**WORK ORDER**. In the entries that follow, the first line to write out is the one containing "Image resolution: width=2324, height=1569.", and the last is the one containing "maaliskuu 2018 (32, 2026)". Reproduce that stretch exactly, with nothing before or after it.

**MATERIALS PROVIDED**.
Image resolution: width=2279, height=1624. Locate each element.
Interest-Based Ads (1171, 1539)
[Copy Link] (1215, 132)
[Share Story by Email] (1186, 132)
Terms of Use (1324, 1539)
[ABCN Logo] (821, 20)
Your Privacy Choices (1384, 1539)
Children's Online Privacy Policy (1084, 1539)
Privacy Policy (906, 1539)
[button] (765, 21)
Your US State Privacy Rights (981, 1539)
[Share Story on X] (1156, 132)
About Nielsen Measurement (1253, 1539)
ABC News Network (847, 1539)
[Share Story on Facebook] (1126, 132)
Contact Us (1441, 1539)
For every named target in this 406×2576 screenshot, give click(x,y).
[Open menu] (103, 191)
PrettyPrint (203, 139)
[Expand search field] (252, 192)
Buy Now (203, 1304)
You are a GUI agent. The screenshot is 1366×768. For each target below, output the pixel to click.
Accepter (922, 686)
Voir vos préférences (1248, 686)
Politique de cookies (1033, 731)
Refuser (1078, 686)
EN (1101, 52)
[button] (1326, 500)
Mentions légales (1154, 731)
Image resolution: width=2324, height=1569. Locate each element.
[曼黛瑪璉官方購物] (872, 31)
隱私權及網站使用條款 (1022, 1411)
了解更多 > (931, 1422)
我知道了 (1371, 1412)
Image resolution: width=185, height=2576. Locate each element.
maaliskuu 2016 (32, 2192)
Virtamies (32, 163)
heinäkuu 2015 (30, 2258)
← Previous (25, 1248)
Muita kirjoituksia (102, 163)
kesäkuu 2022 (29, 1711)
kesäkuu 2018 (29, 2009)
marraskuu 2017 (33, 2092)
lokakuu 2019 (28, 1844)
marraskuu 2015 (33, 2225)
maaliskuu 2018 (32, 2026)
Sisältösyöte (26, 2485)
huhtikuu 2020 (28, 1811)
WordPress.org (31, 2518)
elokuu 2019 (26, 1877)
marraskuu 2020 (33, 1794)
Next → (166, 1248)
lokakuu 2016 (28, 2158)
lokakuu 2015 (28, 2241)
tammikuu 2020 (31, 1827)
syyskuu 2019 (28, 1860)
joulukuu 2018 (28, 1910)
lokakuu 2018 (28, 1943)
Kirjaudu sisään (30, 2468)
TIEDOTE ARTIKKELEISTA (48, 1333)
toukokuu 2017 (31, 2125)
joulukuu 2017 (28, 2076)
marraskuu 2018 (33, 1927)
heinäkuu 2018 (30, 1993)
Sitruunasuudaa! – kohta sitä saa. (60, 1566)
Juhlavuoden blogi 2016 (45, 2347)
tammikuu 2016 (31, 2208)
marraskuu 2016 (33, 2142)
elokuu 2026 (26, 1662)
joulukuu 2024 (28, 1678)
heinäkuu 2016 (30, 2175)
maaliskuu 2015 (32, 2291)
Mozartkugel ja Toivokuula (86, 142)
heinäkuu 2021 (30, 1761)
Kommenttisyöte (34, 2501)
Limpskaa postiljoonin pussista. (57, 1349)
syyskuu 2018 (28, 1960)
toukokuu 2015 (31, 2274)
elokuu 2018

**RESULT OF THE EXERCISE**.
Image resolution: width=2324, height=1569. Locate each element.
[曼黛瑪璉官方購物] (872, 31)
隱私權及網站使用條款 (1022, 1411)
了解更多 > (931, 1422)
我知道了 (1371, 1412)
Image resolution: width=185, height=2576. Locate each element.
maaliskuu 2016 (32, 2192)
Virtamies (32, 163)
heinäkuu 2015 (30, 2258)
← Previous (25, 1248)
Muita kirjoituksia (102, 163)
kesäkuu 2022 (29, 1711)
kesäkuu 2018 (29, 2009)
marraskuu 2017 (33, 2092)
lokakuu 2019 (28, 1844)
marraskuu 2015 (33, 2225)
maaliskuu 2018 (32, 2026)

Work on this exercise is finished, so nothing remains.